Uno de los grandes méritos del seleccionado español es haber encontrado el equilibrio entre tradición y renovación. Conserva la identidad futbolística que la llevó a dominar el fútbol mundial entre 2008 y 2012, basada en la circulación de la pelota y el protagonismo, pero la combina con una generación mucho más vertical, dinámica y explosiva que le permite adaptarse a distintos tipos de partidos.
Ese recambio explica buena parte de la ilusión española. La experiencia de futbolistas consolidados convive con una camada de jóvenes que juega sin complejos y que parece haber asumido con absoluta naturalidad la responsabilidad de vestir una de las camisetas más pesadas del fútbol internacional.
La eliminación de Portugal también representa una victoria simbólica. No se trató de superar a cualquier rival. Fue dejar en el camino a un vecino con el que mantiene una de las rivalidades más antiguas del fútbol europeo, un seleccionado que en los últimos años había demostrado estar a la altura de las grandes potencias y que llegaba al Mundial con legítimas aspiraciones de pelear por el título.
Ahora el escenario cambia por completo.
Con el pase a los cuartos de final, España se instala definitivamente en la conversación de los candidatos.
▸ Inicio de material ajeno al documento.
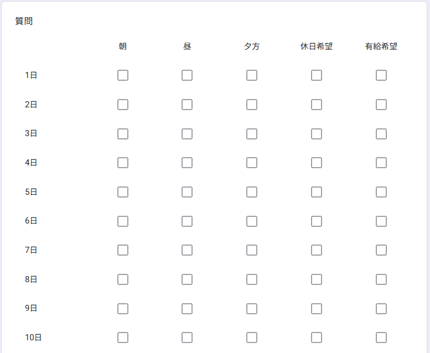Tick 休日希望 box in 1日 row

pyautogui.click(x=317, y=75)
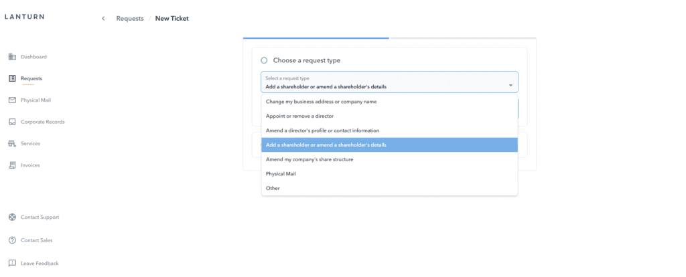Click the Services sidebar icon
This screenshot has width=686, height=277.
click(x=12, y=143)
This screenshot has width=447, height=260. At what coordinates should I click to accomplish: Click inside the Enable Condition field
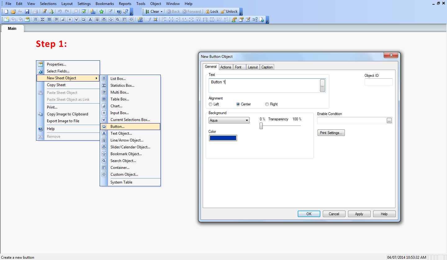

Ya no alcanza con destacar el talento de sus futbolistas o la calidad de su juego. Los resultados comenzaron a respaldar esas sensaciones y el equipo dio un paso adelante justo cuando el torneo entra en su etapa decisiva.
Los Mundiales suelen definirse por pequeños detalles. La solidez defensiva, la eficacia en las áreas, el manejo de la presión y la capacidad para responder en los momentos límite terminan marcando la diferencia. Frente a Portugal, España mostró señales positivas en todos esos aspectos. Supo controlar la ansiedad de un partido de eliminación directa, sostuvo su plan de juego incluso en los momentos de mayor tensión y encontró respuestas cuando el encuentro lo exigió.
El desafío, naturalmente, será mantener ese nivel. A partir de ahora cada rival representará un examen todavía más complejo y cualquier error puede resultar definitivo. Pero si algo dejó claro el clásico ibérico es que España tiene argumentos suficientes para ilusionarse.
No es una sorpresa. El equipo venía construyendo un proyecto sólido desde hace varias temporadas, recuperó la confianza tras algunos años de irregularidad y volvió a instalarse entre las selecciones más respetadas del planeta. Lo que ocurrió ante Portugal fue la confirmación de ese proceso.
Dieciséis años después de aquella inolvidable consagración en Sudáfrica, España vuelve a mirar el Mundial con ambición. La generación de Casillas, Xavi, Iniesta y Villa ya ocupa un lugar privilegiado en la historia. Ahora otra camada intenta escribir su propio capítulo.
La victoria frente a Portugal puede ser recordada como mucho más que una clasificación. Puede ser el partido en el que España dejó de ser una selección prometedora para convertirse, definitivamente, en uno de los máximos favoritos a levantar la Copa del Mundo.